How to Perform Sequence Alignment
2024-06-04
seqAlign.RmdOverview
This vignette demonstrates how to perform pairwise sequence
alignment using Rust-backed tools in the
rustytools package. We apply this functionality to align
CDR3 nucleotide sequences from single-cell VDJ data and identify
leukemic clones in a suspected relapse of B-ALL. This is followed by
functional analysis, including expression of CDKN2A, to
validate biological distinctions.
Setup
We begin by loading the necessary libraries.
rm(list = ls())
suppressPackageStartupMessages({
library(rustytools)
library(Seurat)
library(scCustomize)
})Data Loading
We load the Seurat object for the patient sample (seu)
and a reference bone marrow dataset (seur). The reference
will provide color mappings for visualization.

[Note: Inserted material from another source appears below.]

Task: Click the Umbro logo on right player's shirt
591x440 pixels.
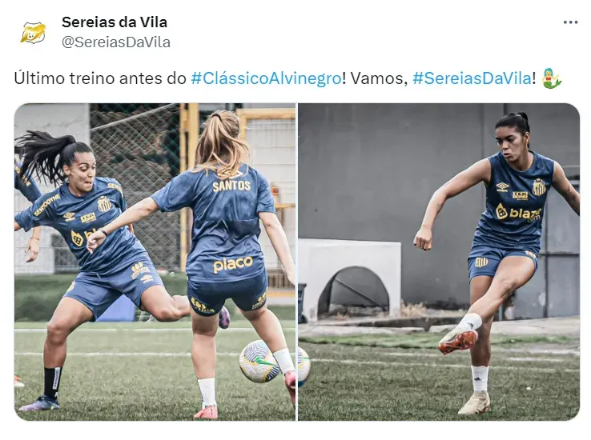Action: 503,186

seu <- readRDS("/Users/sfurlan/Library/CloudStorage/OneDrive-SharedLibraries-FredHutchinsonCancerCenter/Furlan_Lab - General/experiments/patient_marrows/ALL_5336/cds/240416_cds.RDS")
if (grepl("^gizmo", Sys.info()["nodename"])) {
ROOT_DIR2 <- "/fh/fast/furlan_s/grp/data/ddata/BM_data"
} else {
ROOT_DIR2 <- "/Users/sfurlan/Library/CloudStorage/OneDrive-SharedLibraries-FredHutchinsonCancerCenter/Furlan_Lab - General/datasets/Healthy_BM_greenleaf"
}
seur <- readRDS(file.path(ROOT_DIR2, "230329_rnaAugmented_seurat.RDS"))Visualizing VDJ Predictions
We plot the predicted cell types using vmR_pred and
color them according to the reference dataset.

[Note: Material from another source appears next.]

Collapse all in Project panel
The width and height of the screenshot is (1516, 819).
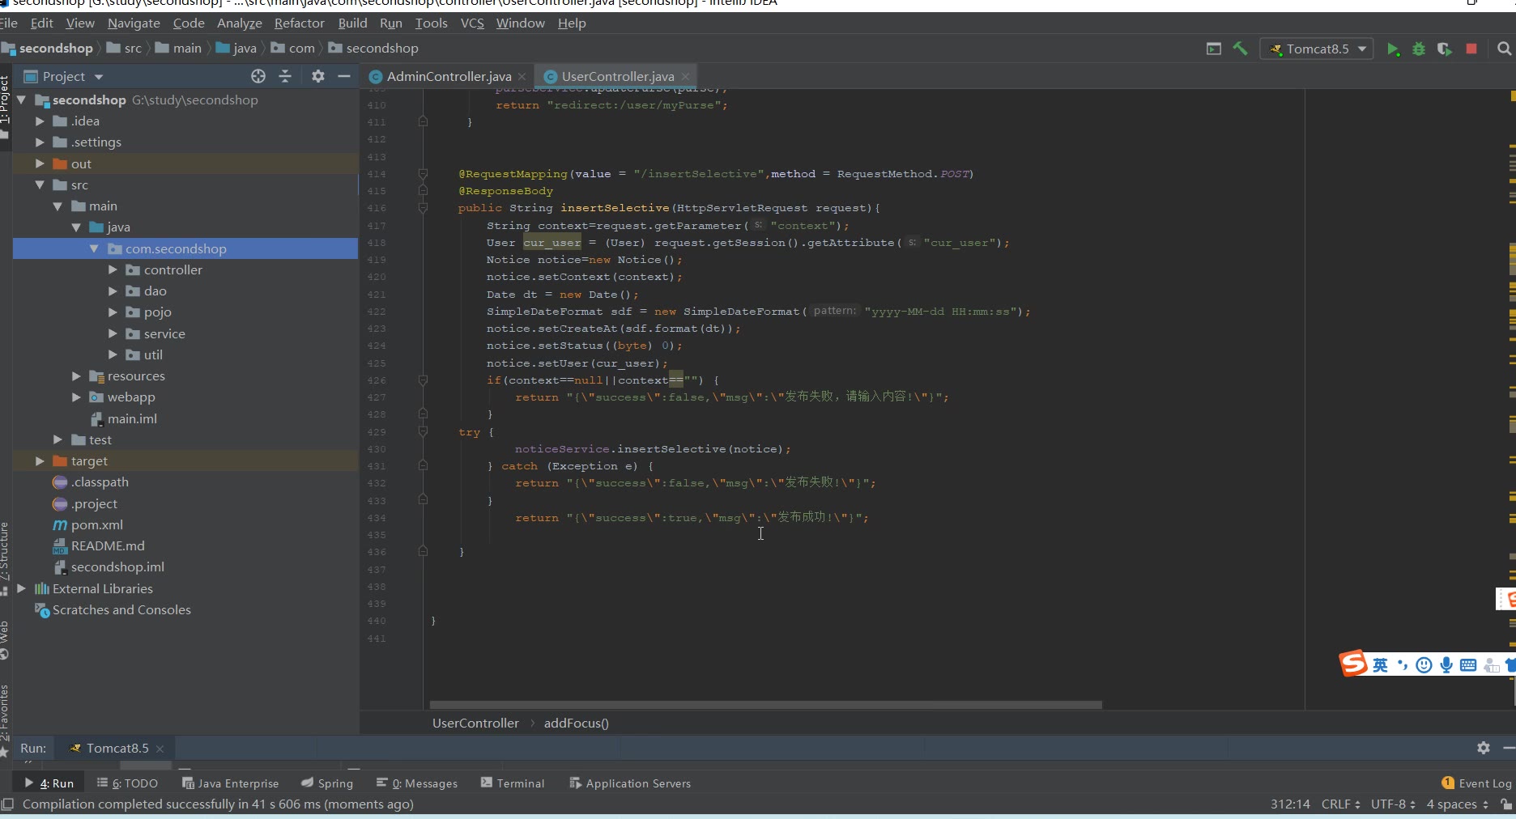[285, 76]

DimPlot(seu, group.by = "vmR_pred", cols = seur@misc$colors)
Next, we highlight putative leukemic clones based on cluster identity:
seu$leuk_cdr3_nt <- NA
seu$leuk_cdr3_nt[seu$seurat_clusters %in% c(11, 13)] <- seu$cdr3_nt[seu$seurat_clusters %in% c(11, 13)]
DimPlot(seu, group.by = "leuk_cdr3_nt") + NoLegend()
Sequence Alignment with Rust
We align VDJ-derived sequences against known leukemic clones obtained
from Adaptive ClonoSEQ data. We use the
align() function from rustytools, which is
backed by the bio crate from Rust for high-performance
alignment.
# Adaptive-derived CDR3 sequences
cloneC <- "CAGGAACACCTCCATAAGCACAGCCTACATGGAGCTGAGCAGCCTGAGATCTGAGGACACGGCCGTGTATTACTGTGCGAGAGGCCTAACCCACACCCACCCCCTACTTATTGTAGTAGTACCAGCTGCTATGACTACTGGGGCCAGGGAACC"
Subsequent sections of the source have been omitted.